**Problem requirements**
With pictures omitted, copy exactly the lines from the one containing "The width and" through the end of the records below.

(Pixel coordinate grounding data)
================
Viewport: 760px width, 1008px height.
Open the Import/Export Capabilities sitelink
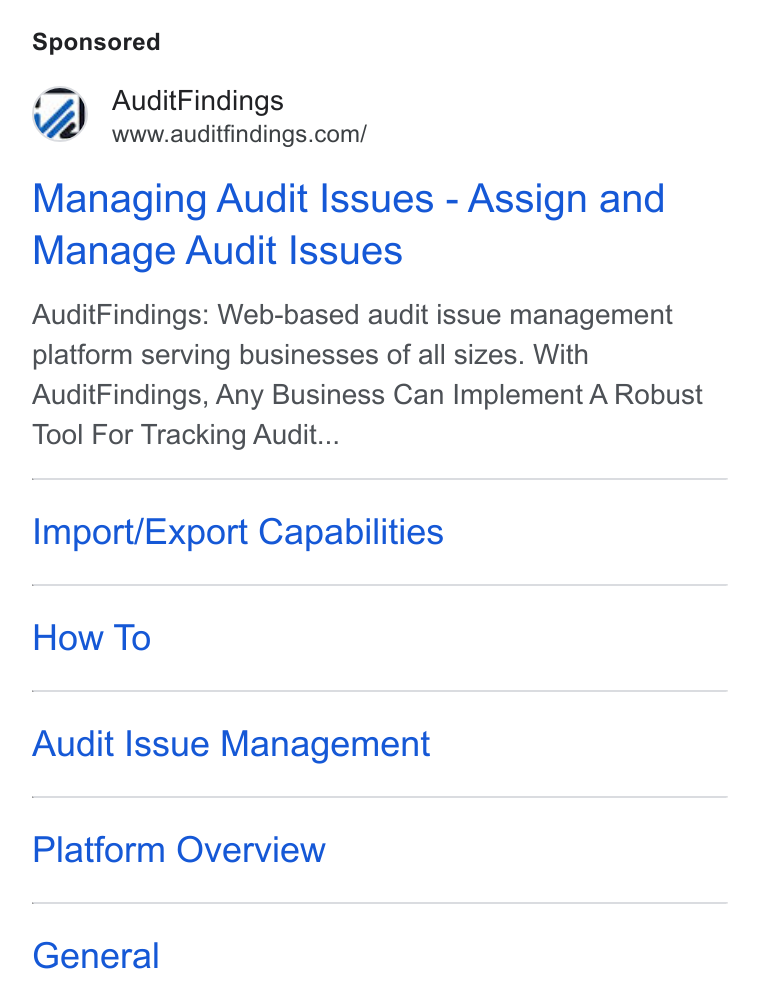(x=238, y=532)
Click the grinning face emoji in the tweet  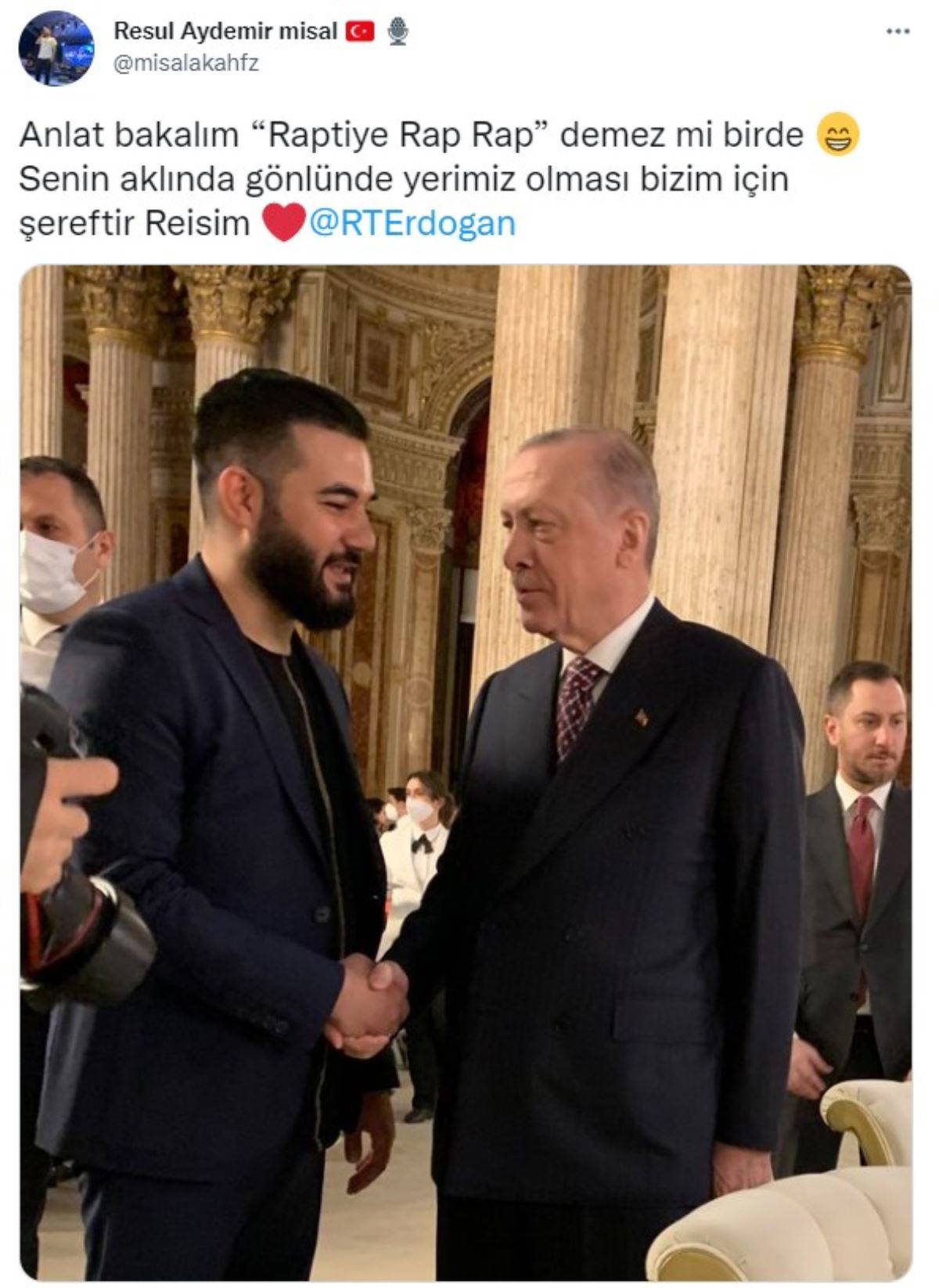click(x=837, y=135)
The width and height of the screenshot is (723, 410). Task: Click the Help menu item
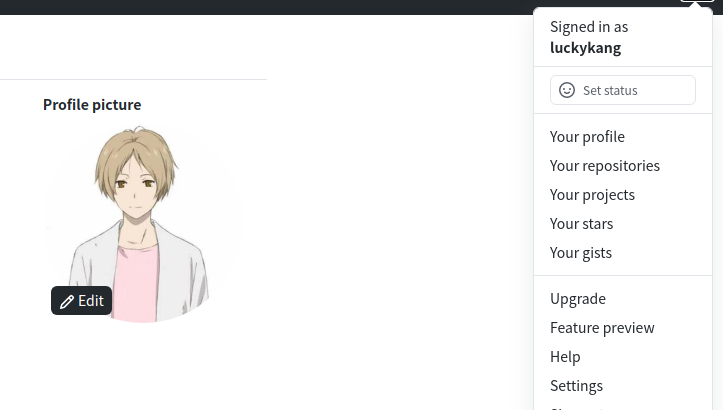pos(565,357)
================
**Exercise output**
The width and height of the screenshot is (723, 410). Task: Click the Help menu item
pos(565,357)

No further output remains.